### Information provided:

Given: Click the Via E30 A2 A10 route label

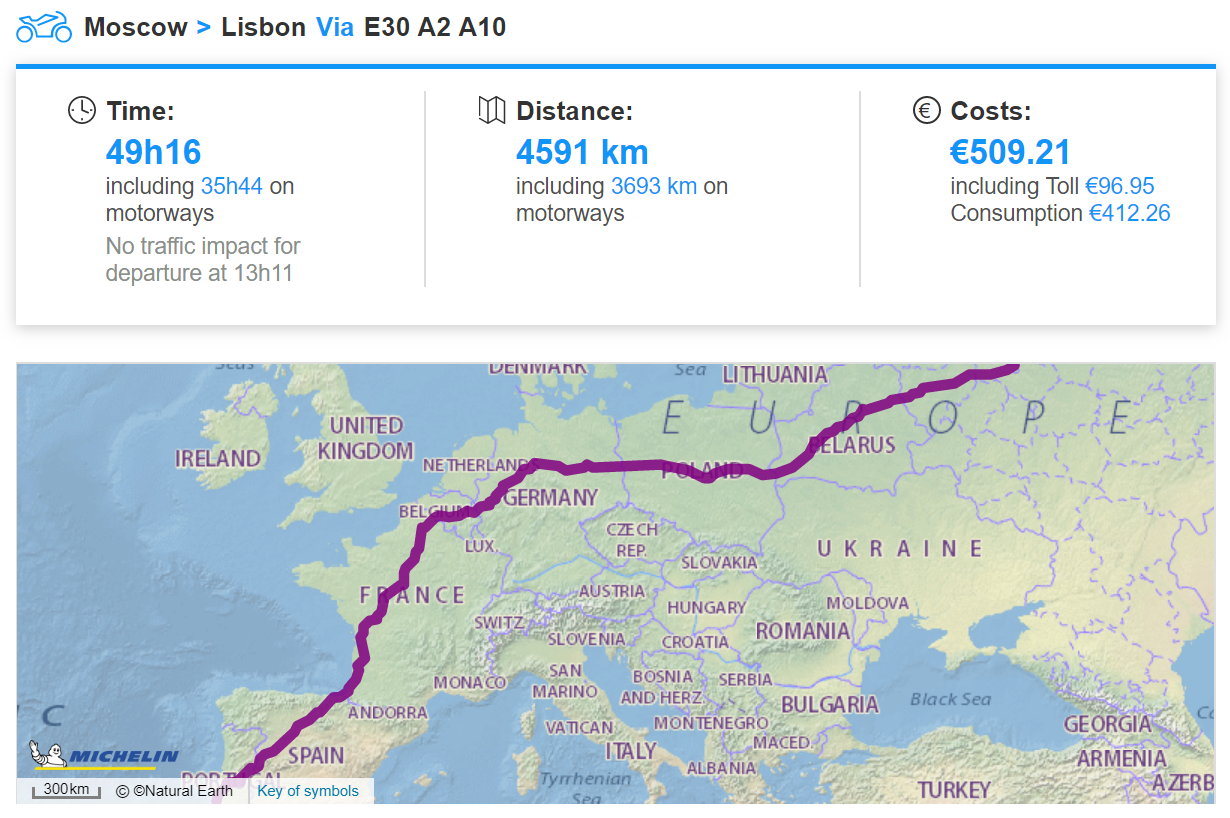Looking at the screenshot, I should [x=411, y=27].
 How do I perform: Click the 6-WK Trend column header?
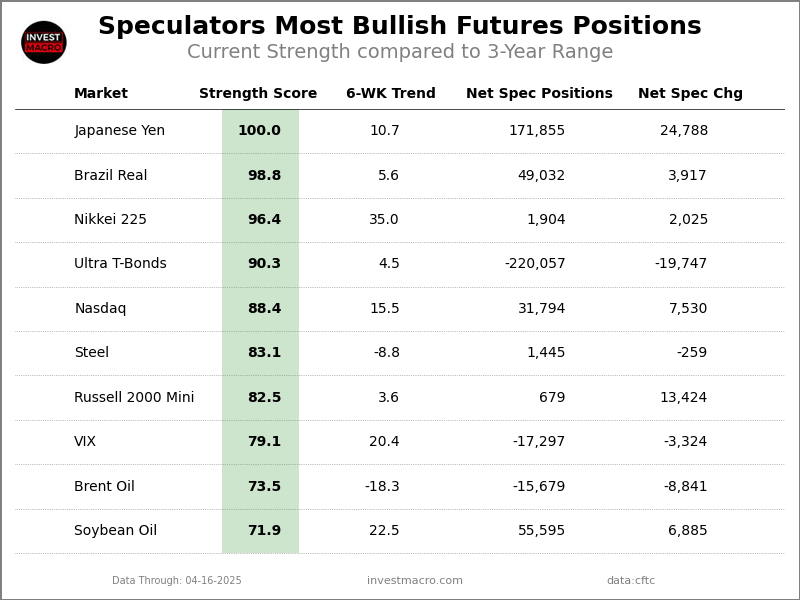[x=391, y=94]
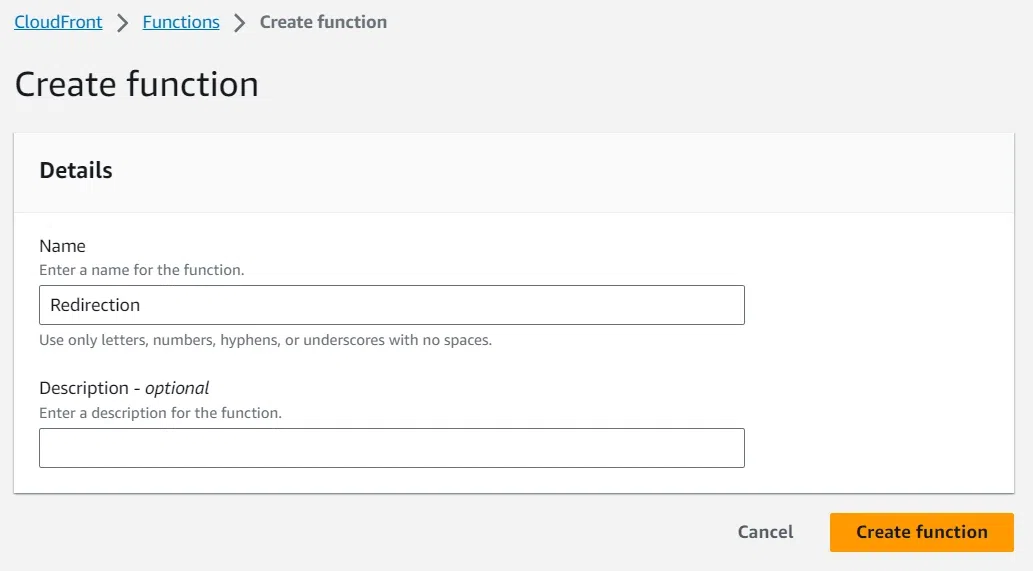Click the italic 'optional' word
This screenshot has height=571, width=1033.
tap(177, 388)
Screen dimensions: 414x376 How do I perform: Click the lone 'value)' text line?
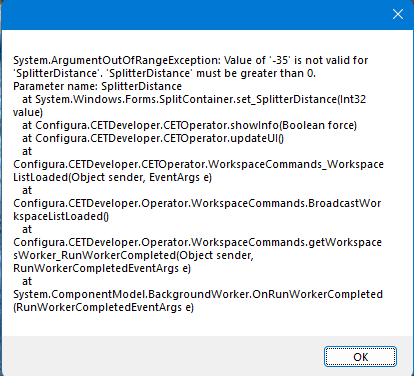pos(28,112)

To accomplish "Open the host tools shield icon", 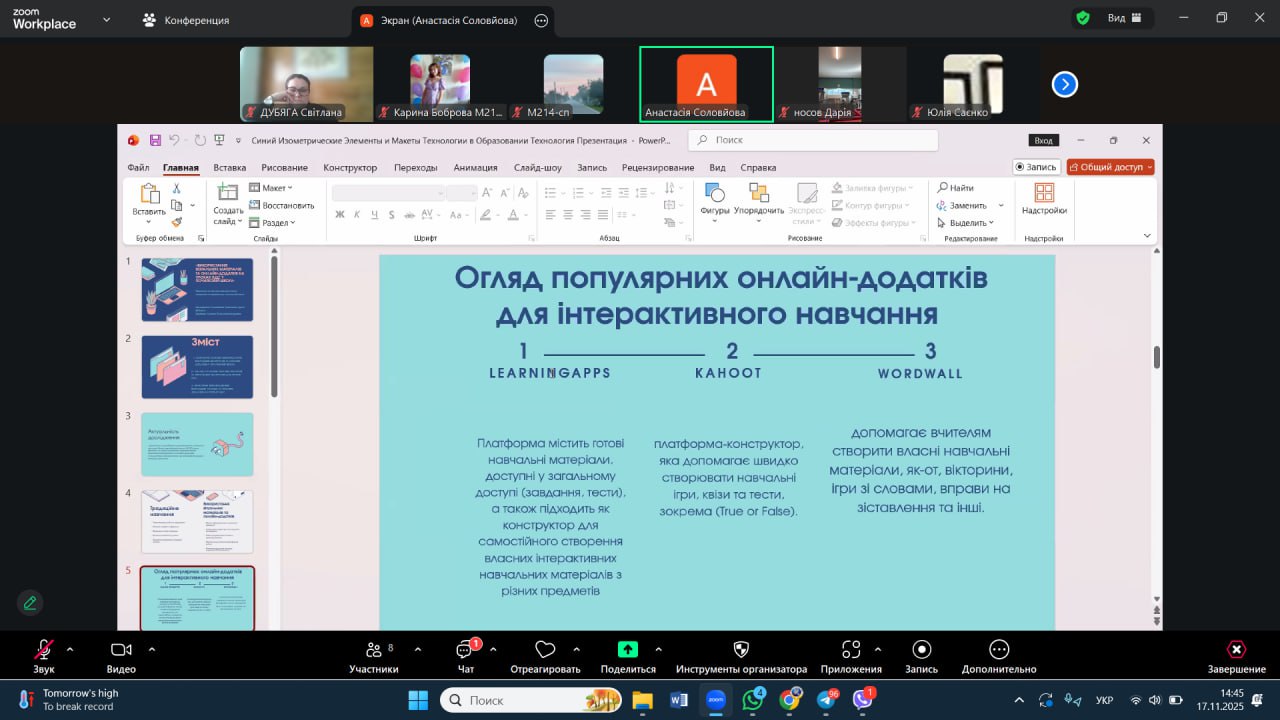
--
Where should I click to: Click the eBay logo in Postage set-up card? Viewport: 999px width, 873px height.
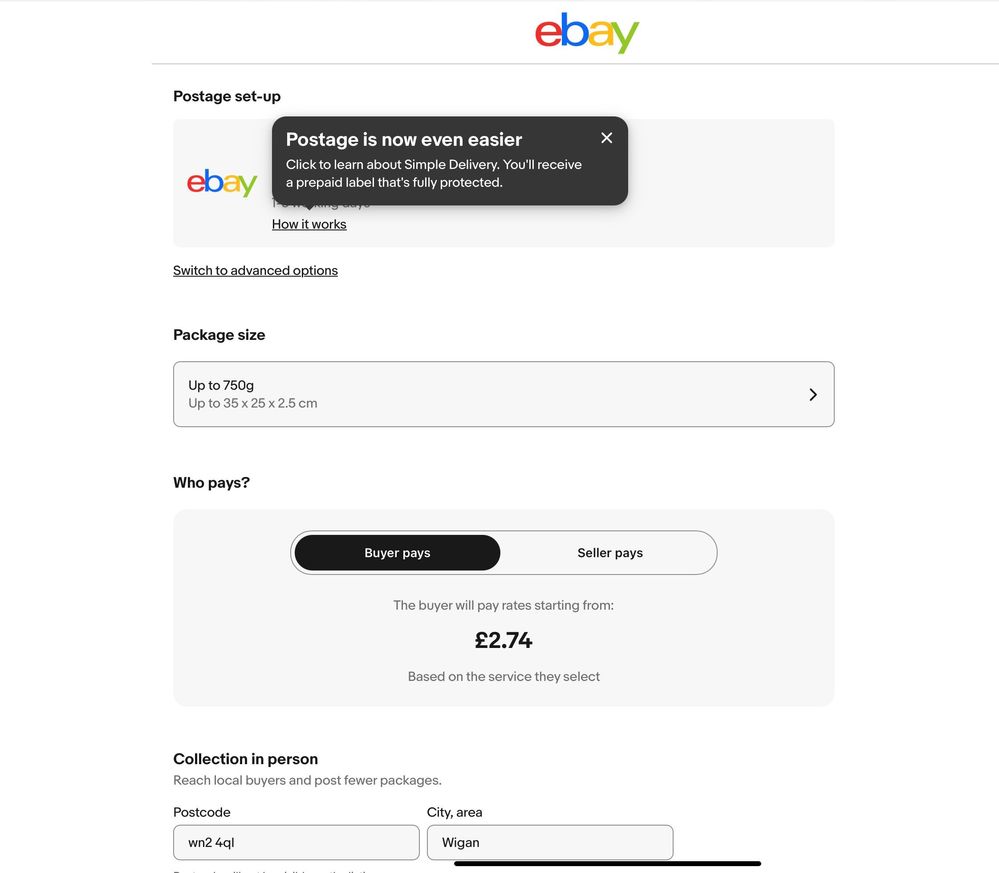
* * *
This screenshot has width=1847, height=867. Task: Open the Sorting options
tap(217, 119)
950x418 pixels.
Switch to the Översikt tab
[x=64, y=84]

### Work request:
Leaving out all pictures, set down exactly the lines of the material above, from the line with "Screen dimensions: 414x376" to the line with "the host tools" inclusive, and no others.

### Output of the task:
Screen dimensions: 414x376 How do I perform: Click the lone 'value)' text line?
pos(28,112)

To accomplish "Open the host tools shield icon", 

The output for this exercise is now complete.